## THE PROBLEM
All of the entries below are to be retyped exactly.

Dataset entries

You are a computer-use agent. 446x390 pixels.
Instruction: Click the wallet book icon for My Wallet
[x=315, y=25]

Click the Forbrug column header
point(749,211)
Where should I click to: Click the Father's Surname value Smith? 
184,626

## RESPONSE
You are a computer-use agent. 446x390 pixels.
Instruction: Click the wallet book icon for My Wallet
[x=315, y=25]

Click the Forbrug column header
point(749,211)
Where should I click to: Click the Father's Surname value Smith? 
184,626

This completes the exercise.